__Given text__
There is also a need for it to be possible to operate mobile telephones both in at least one of the GSM frequency ranges and in the UMTS frequency range, at least during a transition period.

There is also often a need to be able to operate a mobile telephone both in the two European (GSM) bands and in the two US bands (AMPS and PCS), so that users who often travel in Europe and the USA do not have to carry two mobile telephones.

Besides the transmission of information, additional functions and applications, for instance for satellite navigation purposes, are sometimes also realized in mobile telecommunication devices in the known GPS band or another frequency band in which the antenna would then also have to be able to operate.

In principle, there is therefore a need for modern telecommunication devices of this type to be able to be operated in as many of said frequency ranges as possible, so that multiband or broadband antennas which cover these frequency ranges are accordingly required.

With the increasing integration of these and other functions in mobile telephones and the simultaneous attempts that are being made to miniaturize these devices as much as possible, there is moreover a need for the antennas to have as small a volume or as small a size as possible, since there is increasingly less space available in the housings.

In order to minimize the size of the antenna at a given wavelength of the emitted radiation, a dielectric having a dielectric constant ∈_r>1 may be used as basic building block for the antenna. This leads to the wavelength of the radiation in the dielectric being shortened by a factor 1/√{square root over (∈_r)}. An antenna designed on the basis of such a dielectric is therefore also smaller, in terms of its size, by this factor. However, one disadvantage is that as the dielectric constant increases, the bandwidth of the antenna accordingly becomes smaller.

An antenna of this type has, for example, a substrate made of a dielectric material, on the surfaces of which there are applied, depending on the desired operating frequency band or bands, one or more resonant metallization structures. The values of the resonant frequencies are dependent on the dimensions of the printed metallization structures and on the value of the dielectric constant of the substrate. The values of the individual resonant frequencies decrease as the length of the metallization structures increases and also as the values of the dielectric constant increase. Such antennas are also referred to as “Printed Wire Antennas” (PWAs) or “Dielectric Block Antennas” (DBAs).

One particular advantage of these antennas is that they can be applied directly to a printed circuit board (PCB) by surface mounting (SMD technique), that is to say by flat soldering and contacting—possibly together with other components—without additional mounting devices (pins) being required in order to supply or dissipate electromagnetic power. If desired or necessary, however, these antennas may of course also be mounted on a circuit board by means of spring pins or in some other known way and then contacted, or be applied to the side of or above the printed circuit board.

__Given records__
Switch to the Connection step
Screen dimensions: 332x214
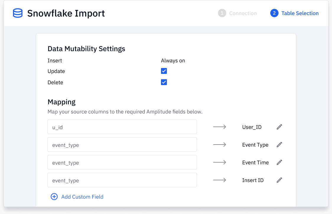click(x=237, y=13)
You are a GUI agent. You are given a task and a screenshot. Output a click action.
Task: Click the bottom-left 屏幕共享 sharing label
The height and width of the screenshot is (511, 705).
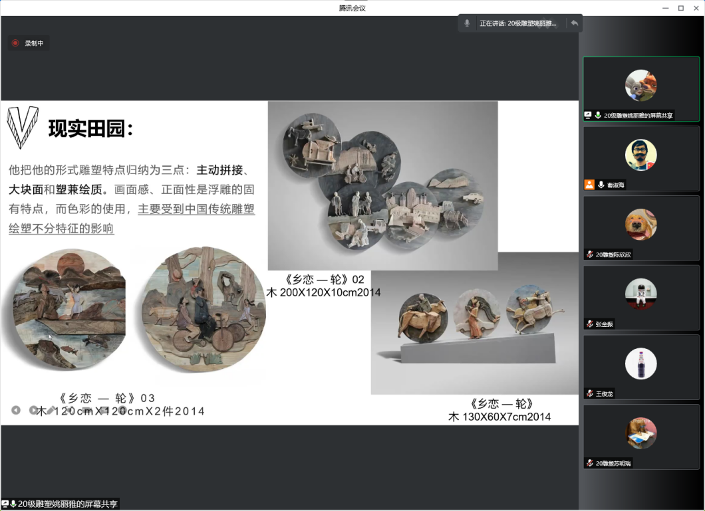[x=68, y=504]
...
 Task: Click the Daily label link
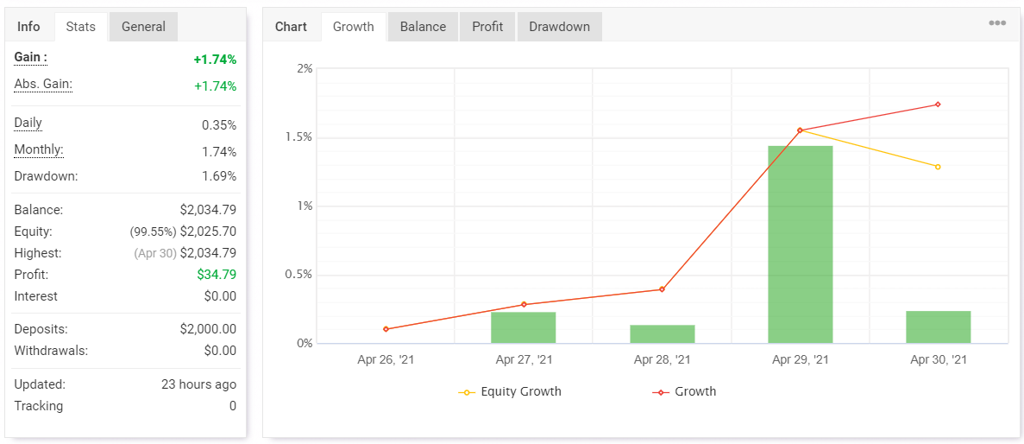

__Written request__
Carry on with the text about small antennas for mobile phones, picking up right after its last sentence. You won't need the records for anything here.

__Task response__
Nevertheless, the dimensioning of the metallization structures may be problematic and difficult, in particular if such an antenna is to operate in a number of frequency bands. This is because optimal adaptation of the antenna to one of the necessary frequency ranges means that the antenna performance in the other frequency ranges is impaired since the metallization structures mutually affect one another.

Another type of antenna, which is likewise used in mobile telecommunication devices, are the so-called “Planar Inverted F Antennas” (PIFAs), in which a metallization structure is arranged above a ground metallization, said antennas operating as volume resonators. In these types of antennas, multiband functionality can be achieved by one or more slits that run in a certain way or are shaped in a certain way being made in the metallization structure. As a result, the antenna can be operated in at least two different modes which can cover different frequency bands. However, one disadvantage of these antennas is that, in particular when they are of a reduced size, they cover a very narrow band on account of the high interaction between different parts of the metallization structure and can therefore fulfill the abovementioned requirements only in an unsatisfactory manner. A further disadvantage is that the antennas require a relatively large amount of space which can be reduced only to a limited extent, even by using dielectric materials.

It is therefore an object of the invention to provide an antenna, in particular for telecommunication in the high frequency and microwave range, which can be operated in at least two of the abovementioned frequency bands with a bandwidth that is sufficient for the abovementioned applications.

Furthermore, it is an object of the invention to provide an antenna of the abovementioned type which cannot merely be operated in a number of frequency bands and thus be expanded in terms of its function, but also can be miniaturized to a relatively great extent.

An antenna is also to be provided, the radiation properties of which can be controlled.

Finally, another object of the invention is also to increase the efficiency of such an antenna.

The object is achieved as claimed in claim 1 by an antenna module, in particular for the high frequency and microwave range, comprising at least one antenna having at least a first terminal and a second terminal, and a circuit arrangement for splitting an HF connection to the antenna onto at least a first branch and a second branch which are connected to the first and second terminals of the antenna, respectively.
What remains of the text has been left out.